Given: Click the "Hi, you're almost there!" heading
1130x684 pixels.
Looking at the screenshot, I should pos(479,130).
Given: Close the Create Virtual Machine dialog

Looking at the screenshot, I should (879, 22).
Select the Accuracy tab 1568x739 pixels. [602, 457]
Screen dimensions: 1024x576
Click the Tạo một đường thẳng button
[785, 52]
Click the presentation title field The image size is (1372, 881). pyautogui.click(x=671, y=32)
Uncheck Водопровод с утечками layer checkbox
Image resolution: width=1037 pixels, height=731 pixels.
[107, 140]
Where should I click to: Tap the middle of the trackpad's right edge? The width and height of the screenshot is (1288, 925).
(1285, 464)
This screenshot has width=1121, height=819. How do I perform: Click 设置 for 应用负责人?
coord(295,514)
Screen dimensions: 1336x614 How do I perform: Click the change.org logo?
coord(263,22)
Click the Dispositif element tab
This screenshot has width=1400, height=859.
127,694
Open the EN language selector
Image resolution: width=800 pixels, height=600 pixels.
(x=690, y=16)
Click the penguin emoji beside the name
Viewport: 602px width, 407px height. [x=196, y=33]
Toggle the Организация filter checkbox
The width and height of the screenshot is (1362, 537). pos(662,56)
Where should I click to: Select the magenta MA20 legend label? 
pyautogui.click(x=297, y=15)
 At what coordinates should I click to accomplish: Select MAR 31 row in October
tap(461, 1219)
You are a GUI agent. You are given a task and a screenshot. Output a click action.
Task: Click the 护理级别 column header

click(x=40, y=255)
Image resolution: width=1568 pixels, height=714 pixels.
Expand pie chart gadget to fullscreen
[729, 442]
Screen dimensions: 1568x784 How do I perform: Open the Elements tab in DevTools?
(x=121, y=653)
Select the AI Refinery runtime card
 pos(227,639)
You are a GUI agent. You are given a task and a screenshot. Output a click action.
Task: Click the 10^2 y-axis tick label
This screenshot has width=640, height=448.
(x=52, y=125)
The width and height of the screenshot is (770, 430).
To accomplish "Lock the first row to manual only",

•••

* Exercise:
Format all of the rows above as a JSON list of strings, with one string for each line and no blank lines.

* Answer to this exercise:
[
  "Given: Click the \"Hi, you're almost there!\" heading",
  "1130x684 pixels.",
  "Looking at the screenshot, I should pos(479,130).",
  "Given: Close the Create Virtual Machine dialog",
  "Looking at the screenshot, I should (879, 22).",
  "Select the Accuracy tab 1568x739 pixels. [602, 457]",
  "Screen dimensions: 1024x576",
  "Click the Tạo một đường thẳng button",
  "[785, 52]",
  "Click the presentation title field The image size is (1372, 881). pyautogui.click(x=671, y=32)",
  "Uncheck Водопровод с утечками layer checkbox",
  "Image resolution: width=1037 pixels, height=731 pixels.",
  "[107, 140]",
  "Where should I click to: Tap the middle of the trackpad's right edge? The width and height of the screenshot is (1288, 925).",
  "(1285, 464)",
  "This screenshot has width=1121, height=819. How do I perform: Click 设置 for 应用负责人?",
  "coord(295,514)",
  "Screen dimensions: 1336x614 How do I perform: Click the change.org logo?",
  "coord(263,22)",
  "Click the Dispositif element tab",
  "This screenshot has width=1400, height=859.",
  "127,694",
  "Open the EN language selector",
  "Image resolution: width=800 pixels, height=600 pixels.",
  "(x=690, y=16)",
  "Click the penguin emoji beside the name",
  "Viewport: 602px width, 407px height. [x=196, y=33]",
  "Toggle the Организация filter checkbox",
  "The width and height of the screenshot is (1362, 537). pos(662,56)",
  "Where should I click to: Select the magenta MA20 legend label? ",
  "pyautogui.click(x=297, y=15)",
  " At what coordinates should I click to accomplish: Select MAR 31 row in October",
  "tap(461, 1219)",
  "You are a GUI agent. You are given a task and a screenshot. Output a click action.",
  "Task: Click the 护理级别 column header",
  "click(x=40, y=255)",
  "Image resolution: width=1568 pixels, height=714 pixels.",
  "Expand pie chart gadget to fullscreen",
  "[729, 442]",
  "Screen dimensions: 1568x784 How do I perform: Open the Elements tab in DevTools?",
  "(x=121, y=653)",
  "Select the AI Refinery runtime card",
  " pos(227,639)",
  "You are a GUI agent. You are given a task and a screenshot. Output a click action.",
  "Task: Click the 10^2 y-axis tick label",
  "This screenshot has width=640, height=448.",
  "(x=52, y=125)",
  "The width and height of the screenshot is (770, 430).",
  "To accomplish \"Lock the first row to manual only\","
]